• [TEXTE PRÉSENTÉ]
---

Réalisateur prolifique, jadis porté aux nues, Ridley Scott est un metteur en scène infatigable. Dans sa carrière, Kingdom of Heaven, avec Orlando Bloom, Liam Neeson et Eva Green, tient une place à part, peut-être une des plus éclatantes. Essayons de comprendre pourquoi.
POUR LA GLOIRE
À sa sortie, le blockbuster de Ridley Scott est attendu des amateurs du cinéaste qui ne s’est jamais caché de vouloir réaliser un film sur les Croisades. L’artiste vient de terminer Les Associés, une production plus modeste et son projet de transposition de la bataille de Tripoli vient de tomber à l’eau. Le scénariste de cette fresque ambitieuse a un autre scénario à lui proposer, consacré à la période historique qui passionne Scott.
Plus précisément, William Monahan s’intéresse à la période paix troublée entre musulmans et chrétiens, précédant la reprise de Jérusalem par Saladin.
Ridley Scott est partant et va même jusqu’à suggérer à son scénariste de réintroduire un premier acte qu’il a jugé plus prudent de retirer, craignant que son script soit bien trop long pour être validé par un studio. Initialement, le récit devait démarrer après la tempête qui laisse le personnage de Balian inconscient, sur une plage inconnue. Mais Scott souhaite raconter le quotidien de son héros en France, et veut travailler sa relation avec son père.
La Fox, qu’il retrouve pour la première fois depuis Alien, le huitième passager, valide le scénario de 166 pages et accorde au film un budget pharaonique de 135 millions de dollars. S’en suivra un long tournage entre l’Espagne, le Maroc et la France, qui réunira jusqu’à 1500 figurants lors de ses grandes batailles.

---

• [INFORMATIONS FOURNIES]
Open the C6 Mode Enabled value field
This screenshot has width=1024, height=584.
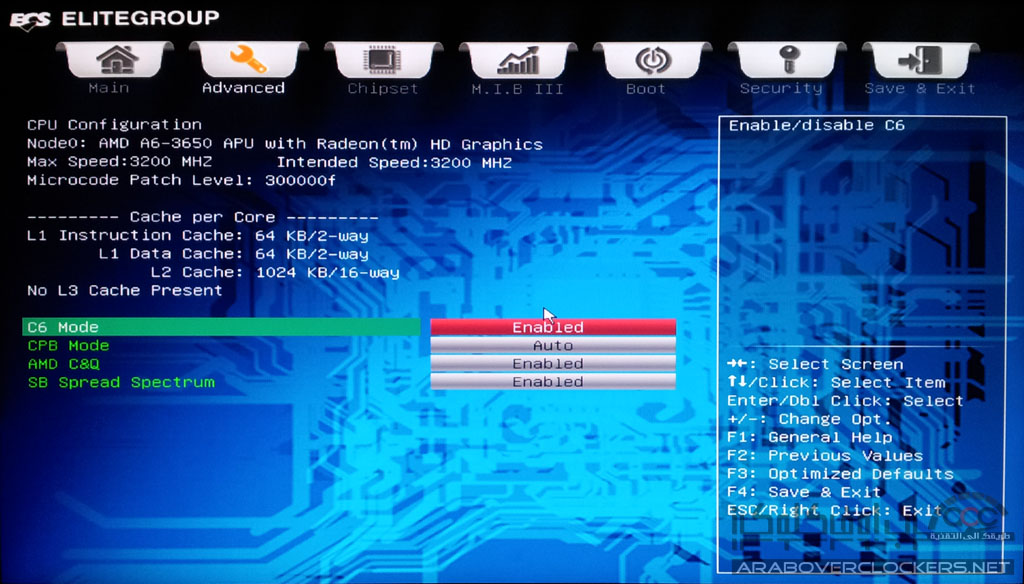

---

• [TRAVAIL DEMANDÉ] Recopiez mot pour mot, en entier, le texte sur le film Kingdom of Heaven présenté plus haut.

• [RÉPONSE RÉDIGÉE]
Réalisateur prolifique, jadis porté aux nues, Ridley Scott est un metteur en scène infatigable. Dans sa carrière, Kingdom of Heaven, avec Orlando Bloom, Liam Neeson et Eva Green, tient une place à part, peut-être une des plus éclatantes. Essayons de comprendre pourquoi.
POUR LA GLOIRE
À sa sortie, le blockbuster de Ridley Scott est attendu des amateurs du cinéaste qui ne s’est jamais caché de vouloir réaliser un film sur les Croisades. L’artiste vient de terminer Les Associés, une production plus modeste et son projet de transposition de la bataille de Tripoli vient de tomber à l’eau. Le scénariste de cette fresque ambitieuse a un autre scénario à lui proposer, consacré à la période historique qui passionne Scott.
Plus précisément, William Monahan s’intéresse à la période paix troublée entre musulmans et chrétiens, précédant la reprise de Jérusalem par Saladin.
Ridley Scott est partant et va même jusqu’à suggérer à son scénariste de réintroduire un premier acte qu’il a jugé plus prudent de retirer, craignant que son script soit bien trop long pour être validé par un studio. Initialement, le récit devait démarrer après la tempête qui laisse le personnage de Balian inconscient, sur une plage inconnue. Mais Scott souhaite raconter le quotidien de son héros en France, et veut travailler sa relation avec son père.
La Fox, qu’il retrouve pour la première fois depuis Alien, le huitième passager, valide le scénario de 166 pages et accorde au film un budget pharaonique de 135 millions de dollars. S’en suivra un long tournage entre l’Espagne, le Maroc et la France, qui réunira jusqu’à 1500 figurants lors de ses grandes batailles.